• **GIVEN TASK 1**: In the financial advisor interview guide, what document does the sample answer say the advisor would present for the client to sign?
• **GIVEN TASK 2**: Decide whether each statement below agrees with the financial advisor interview guide, answering yes or no and quoting the deciding words: (a) The needs analysis is called the first step in every financial advisory relationship in SA. (b) The sample answer bases product recommendations on which products pay the highest commission. (c) The sample answer assesses risk tolerance with a standardized questionnaire.
• **GIVEN TASK 3**: Continue the financial advisor interview guide from its final sentence, keeping its structure and tone.

• **GIVEN PASSAGE**:

Walk me through how you would conduct a needs analysis with a new client.
Why they ask this
The needs analysis is the first step in every financial advisory relationship in SA. This question tests whether you understand the process and its importance for compliance.
Sample Answer
A needs analysis starts with building rapport and establishing trust — clients share very personal financial information, and they need to feel safe doing so. I would then gather comprehensive factual information: income, expenses, assets, liabilities, existing insurance and investment products, family situation, and dependents. Alongside the facts, I would assess the client's financial goals — short, medium, and long term — and their risk tolerance using a standardised risk profile questionnaire. Once I have a complete picture, I would analyse any gaps between their current position and their stated goals and obligations: underinsurance, inadequate retirement provision, or estate planning gaps. My product recommendations would be based on those gaps, not on what pays the highest commission. I would present a written record of advice (RONA) for the client to sign, documenting that my recommendations were based on their specific needs.
What is the difference between a retirement annuity and a pension fund?
Why they ask this
Product knowledge is tested directly and specifically in SA financial advisor interviews. Confusing these two common products is a significant red flag.

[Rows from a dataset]
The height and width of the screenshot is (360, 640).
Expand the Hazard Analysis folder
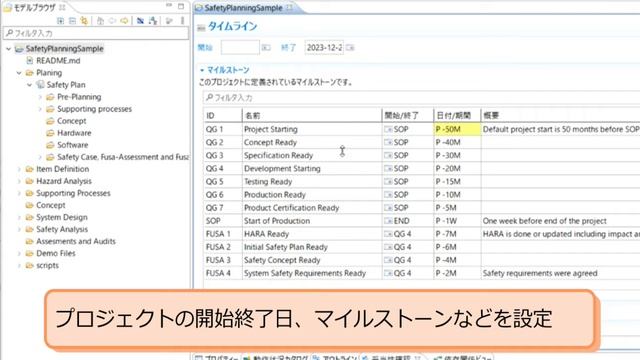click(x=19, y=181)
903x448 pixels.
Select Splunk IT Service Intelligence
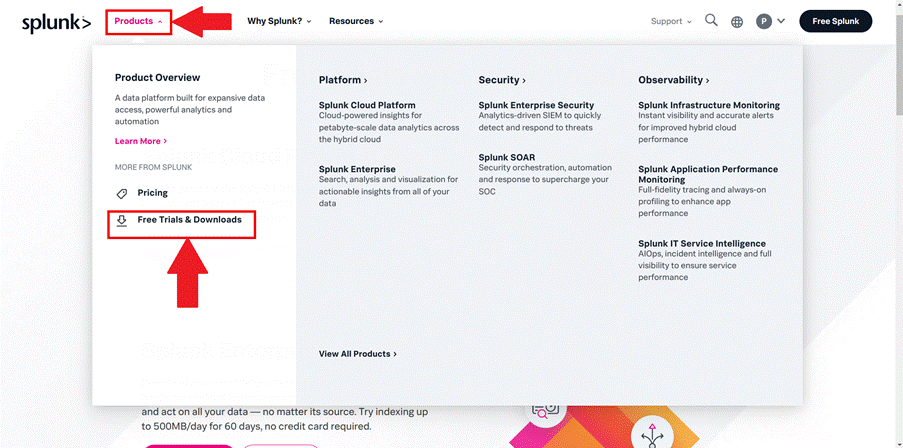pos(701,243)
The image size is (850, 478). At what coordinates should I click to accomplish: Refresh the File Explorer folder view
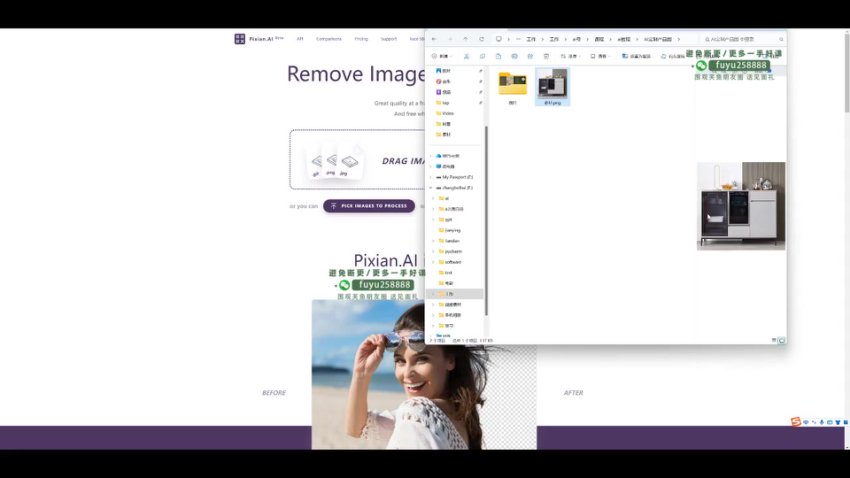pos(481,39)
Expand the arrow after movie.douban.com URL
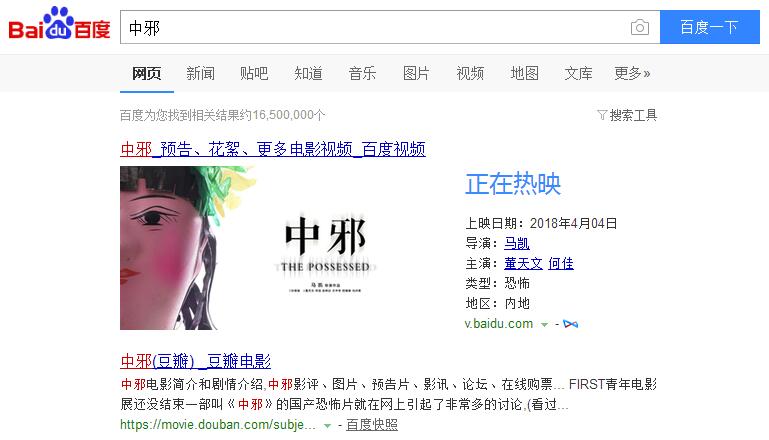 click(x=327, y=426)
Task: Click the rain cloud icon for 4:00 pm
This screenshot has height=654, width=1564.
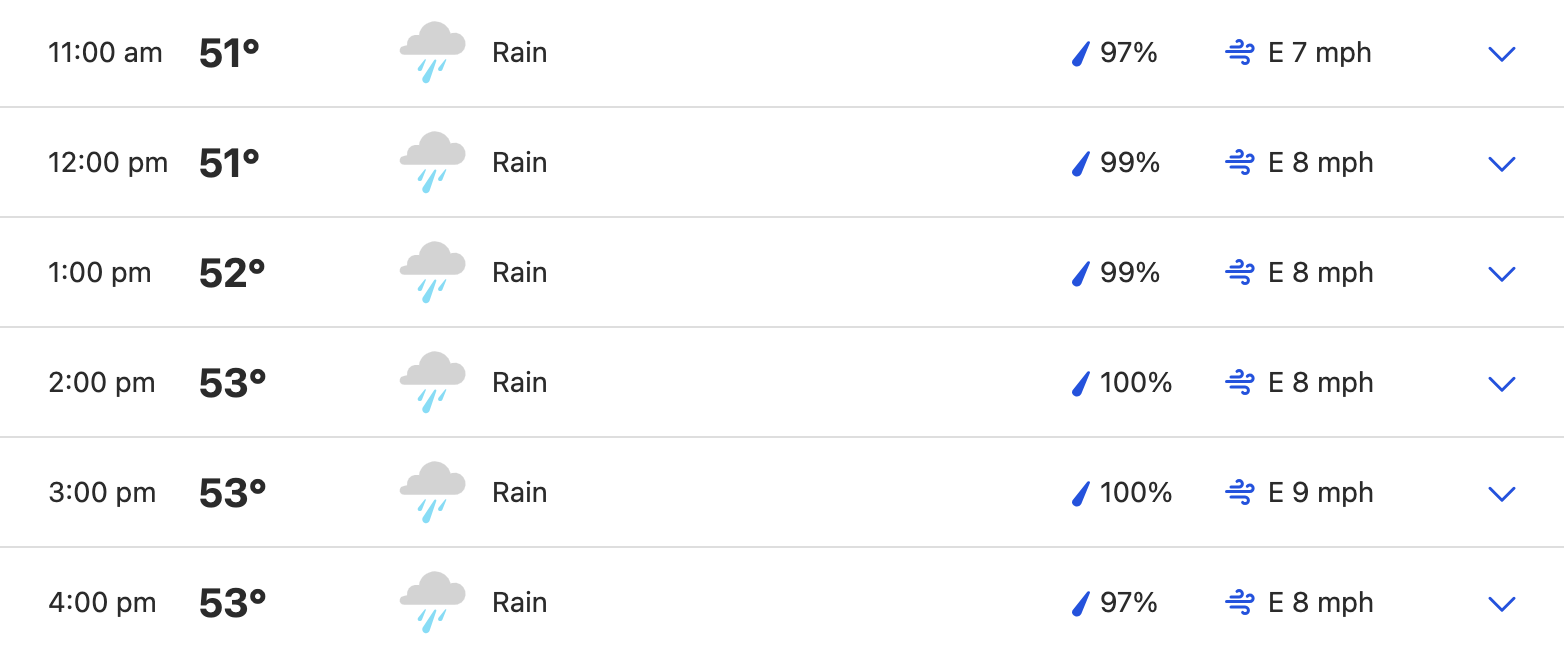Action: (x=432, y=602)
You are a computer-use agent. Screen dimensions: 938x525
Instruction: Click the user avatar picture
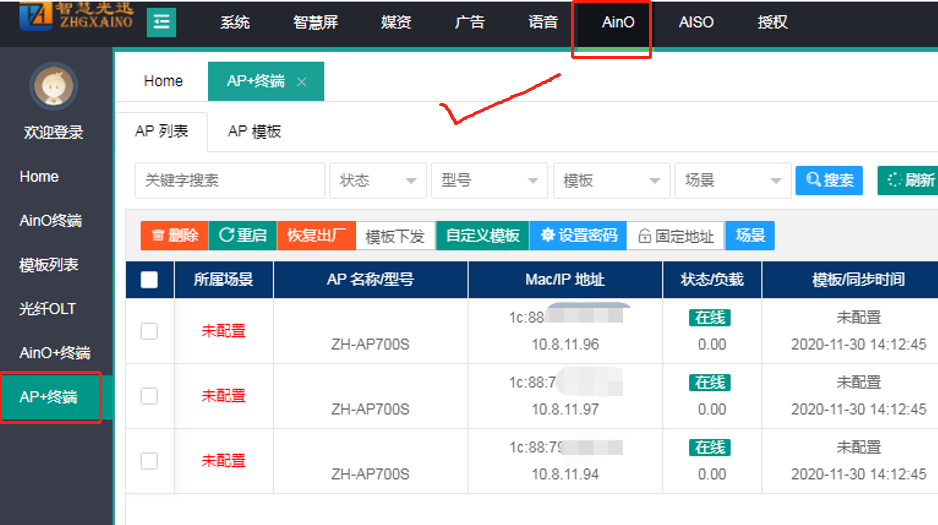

• **EXPECTED OUTPUT 1**: A written record of advice (RONA), documenting that the recommendations were based on the client's specific needs.

• **EXPECTED OUTPUT 2**:
(a) Yes: "The needs analysis is the first step in every financial advisory relationship in SA."
(b) No: "My product recommendations would be based on those gaps, not on what pays the highest commission."
(c) Yes: "their risk tolerance using a standardised risk profile questionnaire."

• **EXPECTED OUTPUT 3**:
Sample Answer
Both are retirement savings vehicles in South Africa, but they are structured very differently. A pension fund is an employer-sponsored retirement fund where both the employer and employee make contributions. It is tied to employment — when you leave a company, your accumulated benefit is either preserved in the fund, transferred to a preservation fund, or taken as a withdrawal (with tax implications). A retirement annuity is an individual product that you take out independently of your employer. Anyone can contribute to an RA, including self-employed people. RA contributions are tax-deductible up to 27.5% of taxable income (capped at R350,000 per year). Unlike a pension fund, the funds in an RA cannot be accessed before the age of 55 except in specific circumstances like emigration or terminal illness. At retirement, both allow a tax-free lump sum withdrawal up to the prescribed limit, with the balance used to purchase an annuity.
How would you explain the concept of compound interest to a client who has no financial background?
Why they ask this
Communicating complex concepts simply is a core competency of SA financial advisors. This question tests client communication skills, not just product knowledge.
Sample Answer
I would use an analogy. "Imagine you plant a tree and it grows fruit every year. In the first year, you have one tree that grows ten apples. If you leave those apples to grow into new trees, in the second year you now have eleven trees each growing ten apples. In the third year, those apples all grow more trees. You never planted more seeds — you just let what was already growing, keep growing. Compound interest works the same way. The interest your investment earns in one year gets added to your original amount, and next year you earn interest on the bigger total. The longer you leave it, the more dramatic the growth becomes. This is why starting to save even a small amount early in your career makes such a significant difference compared to waiting until you earn more."
What does FICA require a financial advisor to do when onboarding a new client?
Why they ask this
FICA compliance is a daily operational requirement for SA financial services. Not knowing this at entry level is a compliance risk for the firm.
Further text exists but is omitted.